**Problem requirements:** Give back exactly the lines of the data below, starting with the line that has "The height and width of the screenshot is (605, 1024)." and going on through the line that has "Task: Select Лиманный окунь 4,31 кг entry".

**Supplied records:**
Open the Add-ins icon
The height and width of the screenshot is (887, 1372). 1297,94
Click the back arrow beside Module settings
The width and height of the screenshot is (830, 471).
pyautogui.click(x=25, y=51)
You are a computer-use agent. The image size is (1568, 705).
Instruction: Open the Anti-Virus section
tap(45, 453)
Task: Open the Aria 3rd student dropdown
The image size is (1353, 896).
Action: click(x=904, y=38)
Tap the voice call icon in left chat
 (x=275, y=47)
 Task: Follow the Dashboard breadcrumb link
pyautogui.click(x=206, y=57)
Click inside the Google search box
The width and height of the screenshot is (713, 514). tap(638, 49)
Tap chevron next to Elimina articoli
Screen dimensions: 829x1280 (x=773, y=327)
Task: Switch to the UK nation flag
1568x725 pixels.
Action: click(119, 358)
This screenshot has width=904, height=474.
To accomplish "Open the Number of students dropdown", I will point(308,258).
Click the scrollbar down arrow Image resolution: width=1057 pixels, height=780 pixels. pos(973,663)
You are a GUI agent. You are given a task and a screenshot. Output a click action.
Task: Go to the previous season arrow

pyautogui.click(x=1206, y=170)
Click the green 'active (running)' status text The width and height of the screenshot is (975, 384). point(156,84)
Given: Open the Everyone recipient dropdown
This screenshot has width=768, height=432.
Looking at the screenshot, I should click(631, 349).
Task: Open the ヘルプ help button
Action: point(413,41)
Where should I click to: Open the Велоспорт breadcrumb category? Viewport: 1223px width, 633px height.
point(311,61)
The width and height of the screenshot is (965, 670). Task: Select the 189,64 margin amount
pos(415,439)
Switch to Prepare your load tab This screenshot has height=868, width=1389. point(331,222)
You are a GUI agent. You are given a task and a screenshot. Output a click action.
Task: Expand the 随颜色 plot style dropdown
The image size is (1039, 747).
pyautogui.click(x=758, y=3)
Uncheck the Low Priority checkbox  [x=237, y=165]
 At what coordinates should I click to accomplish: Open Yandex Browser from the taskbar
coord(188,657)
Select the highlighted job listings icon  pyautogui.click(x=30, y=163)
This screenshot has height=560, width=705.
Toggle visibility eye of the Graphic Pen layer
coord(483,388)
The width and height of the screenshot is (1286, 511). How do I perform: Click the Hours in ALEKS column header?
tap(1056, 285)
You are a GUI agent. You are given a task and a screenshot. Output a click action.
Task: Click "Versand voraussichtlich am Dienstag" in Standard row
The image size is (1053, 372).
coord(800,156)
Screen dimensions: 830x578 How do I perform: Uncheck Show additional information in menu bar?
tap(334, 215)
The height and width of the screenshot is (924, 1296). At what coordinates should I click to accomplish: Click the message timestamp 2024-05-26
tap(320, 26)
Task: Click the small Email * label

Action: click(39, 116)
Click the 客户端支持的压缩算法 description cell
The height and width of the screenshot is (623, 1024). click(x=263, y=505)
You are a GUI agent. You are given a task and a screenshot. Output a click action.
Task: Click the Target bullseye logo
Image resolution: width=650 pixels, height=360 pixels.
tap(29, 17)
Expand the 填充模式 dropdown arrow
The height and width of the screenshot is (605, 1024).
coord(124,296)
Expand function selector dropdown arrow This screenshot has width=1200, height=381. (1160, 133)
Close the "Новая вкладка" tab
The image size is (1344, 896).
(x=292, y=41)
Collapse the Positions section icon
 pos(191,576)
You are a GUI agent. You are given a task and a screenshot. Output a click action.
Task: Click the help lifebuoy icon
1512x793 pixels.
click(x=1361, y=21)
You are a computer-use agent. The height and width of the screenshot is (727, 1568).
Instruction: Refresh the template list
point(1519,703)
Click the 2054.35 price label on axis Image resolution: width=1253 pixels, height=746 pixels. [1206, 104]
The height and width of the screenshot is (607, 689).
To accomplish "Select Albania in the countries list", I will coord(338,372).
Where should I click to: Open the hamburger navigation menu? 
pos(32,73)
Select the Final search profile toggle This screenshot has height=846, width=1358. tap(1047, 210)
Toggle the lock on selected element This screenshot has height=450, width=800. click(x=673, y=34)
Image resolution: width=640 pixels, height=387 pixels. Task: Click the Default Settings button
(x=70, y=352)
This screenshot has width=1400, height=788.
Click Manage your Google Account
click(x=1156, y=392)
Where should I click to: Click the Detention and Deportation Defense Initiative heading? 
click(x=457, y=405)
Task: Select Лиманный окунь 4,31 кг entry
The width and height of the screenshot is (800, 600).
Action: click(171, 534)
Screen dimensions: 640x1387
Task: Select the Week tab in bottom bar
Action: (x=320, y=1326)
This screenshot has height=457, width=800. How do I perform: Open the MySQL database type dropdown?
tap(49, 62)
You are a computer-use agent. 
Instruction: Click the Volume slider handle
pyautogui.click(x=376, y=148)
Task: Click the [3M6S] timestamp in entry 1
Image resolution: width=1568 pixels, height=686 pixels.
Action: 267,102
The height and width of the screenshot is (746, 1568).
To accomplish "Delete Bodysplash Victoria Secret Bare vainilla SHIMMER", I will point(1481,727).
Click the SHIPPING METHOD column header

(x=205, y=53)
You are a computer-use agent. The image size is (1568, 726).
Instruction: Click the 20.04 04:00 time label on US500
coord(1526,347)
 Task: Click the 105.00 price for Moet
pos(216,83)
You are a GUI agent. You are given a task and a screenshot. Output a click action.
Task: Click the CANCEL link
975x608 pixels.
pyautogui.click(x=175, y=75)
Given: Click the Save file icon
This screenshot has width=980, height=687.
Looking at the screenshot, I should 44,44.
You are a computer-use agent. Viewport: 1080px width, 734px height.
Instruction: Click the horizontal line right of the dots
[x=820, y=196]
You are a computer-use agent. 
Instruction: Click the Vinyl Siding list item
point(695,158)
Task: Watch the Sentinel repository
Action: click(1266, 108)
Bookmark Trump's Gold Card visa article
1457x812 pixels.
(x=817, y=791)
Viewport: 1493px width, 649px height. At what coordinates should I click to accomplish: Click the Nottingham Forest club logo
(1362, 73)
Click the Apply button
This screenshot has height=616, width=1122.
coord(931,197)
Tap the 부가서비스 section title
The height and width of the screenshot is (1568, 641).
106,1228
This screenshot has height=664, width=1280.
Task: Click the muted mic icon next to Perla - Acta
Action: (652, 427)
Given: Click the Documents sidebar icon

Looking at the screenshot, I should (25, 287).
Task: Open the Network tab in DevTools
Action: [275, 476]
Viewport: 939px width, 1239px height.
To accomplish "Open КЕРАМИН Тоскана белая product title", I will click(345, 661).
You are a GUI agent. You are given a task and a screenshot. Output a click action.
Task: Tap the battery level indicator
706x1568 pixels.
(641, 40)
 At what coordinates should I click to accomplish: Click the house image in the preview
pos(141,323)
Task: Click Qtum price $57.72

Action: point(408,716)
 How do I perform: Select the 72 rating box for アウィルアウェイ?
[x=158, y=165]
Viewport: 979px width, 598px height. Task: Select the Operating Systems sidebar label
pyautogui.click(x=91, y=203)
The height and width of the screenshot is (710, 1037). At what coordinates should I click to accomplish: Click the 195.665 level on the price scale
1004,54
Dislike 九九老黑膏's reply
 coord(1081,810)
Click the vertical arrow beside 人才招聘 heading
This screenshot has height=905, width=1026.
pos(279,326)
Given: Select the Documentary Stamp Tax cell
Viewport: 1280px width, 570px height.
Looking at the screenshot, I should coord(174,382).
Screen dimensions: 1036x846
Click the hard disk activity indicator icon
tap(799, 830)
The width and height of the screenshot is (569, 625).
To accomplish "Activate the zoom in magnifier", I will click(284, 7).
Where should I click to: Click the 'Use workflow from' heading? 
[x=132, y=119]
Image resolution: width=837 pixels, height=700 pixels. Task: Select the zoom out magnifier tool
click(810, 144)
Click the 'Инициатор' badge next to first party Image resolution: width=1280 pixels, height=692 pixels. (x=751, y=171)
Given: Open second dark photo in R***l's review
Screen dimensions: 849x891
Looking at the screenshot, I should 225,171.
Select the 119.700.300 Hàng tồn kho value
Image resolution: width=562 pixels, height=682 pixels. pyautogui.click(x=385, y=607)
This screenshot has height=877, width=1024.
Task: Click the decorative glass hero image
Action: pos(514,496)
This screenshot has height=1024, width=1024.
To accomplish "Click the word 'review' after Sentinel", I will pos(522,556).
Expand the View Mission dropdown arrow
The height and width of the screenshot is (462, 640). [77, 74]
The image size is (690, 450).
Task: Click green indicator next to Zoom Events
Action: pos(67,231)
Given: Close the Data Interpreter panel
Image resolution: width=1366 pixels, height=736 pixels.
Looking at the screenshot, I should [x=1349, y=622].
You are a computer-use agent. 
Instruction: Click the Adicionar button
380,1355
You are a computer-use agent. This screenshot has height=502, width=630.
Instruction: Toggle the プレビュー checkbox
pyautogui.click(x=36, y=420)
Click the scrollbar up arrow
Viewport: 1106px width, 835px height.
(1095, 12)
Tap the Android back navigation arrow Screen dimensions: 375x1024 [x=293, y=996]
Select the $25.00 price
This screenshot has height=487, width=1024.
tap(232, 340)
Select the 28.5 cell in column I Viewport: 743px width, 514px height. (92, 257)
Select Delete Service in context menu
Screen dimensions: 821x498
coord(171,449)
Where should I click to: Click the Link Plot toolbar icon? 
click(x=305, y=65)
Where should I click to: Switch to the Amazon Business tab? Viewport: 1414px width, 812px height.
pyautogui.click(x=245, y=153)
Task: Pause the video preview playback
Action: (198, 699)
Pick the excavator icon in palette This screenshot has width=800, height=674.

**Result for this task:**
The height and width of the screenshot is (605, 1024).
coord(124,296)
Expand function selector dropdown arrow This screenshot has width=1200, height=381. (1160, 133)
Close the "Новая вкладка" tab
The image size is (1344, 896).
(x=292, y=41)
Collapse the Positions section icon
 pos(191,576)
You are a GUI agent. You are given a task and a screenshot. Output a click action.
Task: Click the help lifebuoy icon
1512x793 pixels.
click(x=1361, y=21)
You are a computer-use agent. The height and width of the screenshot is (727, 1568).
Instruction: Refresh the template list
point(1519,703)
Click the 2054.35 price label on axis Image resolution: width=1253 pixels, height=746 pixels. [1206, 104]
The height and width of the screenshot is (607, 689).
To accomplish "Select Albania in the countries list", I will coord(338,372).
Where should I click to: Open the hamburger navigation menu? 
pos(32,73)
Select the Final search profile toggle This screenshot has height=846, width=1358. tap(1047, 210)
Toggle the lock on selected element This screenshot has height=450, width=800. click(x=673, y=34)
Image resolution: width=640 pixels, height=387 pixels. Task: Click the Default Settings button
(x=70, y=352)
This screenshot has width=1400, height=788.
Click Manage your Google Account
click(x=1156, y=392)
Where should I click to: Click the Detention and Deportation Defense Initiative heading? 
click(x=457, y=405)
Task: Select Лиманный окунь 4,31 кг entry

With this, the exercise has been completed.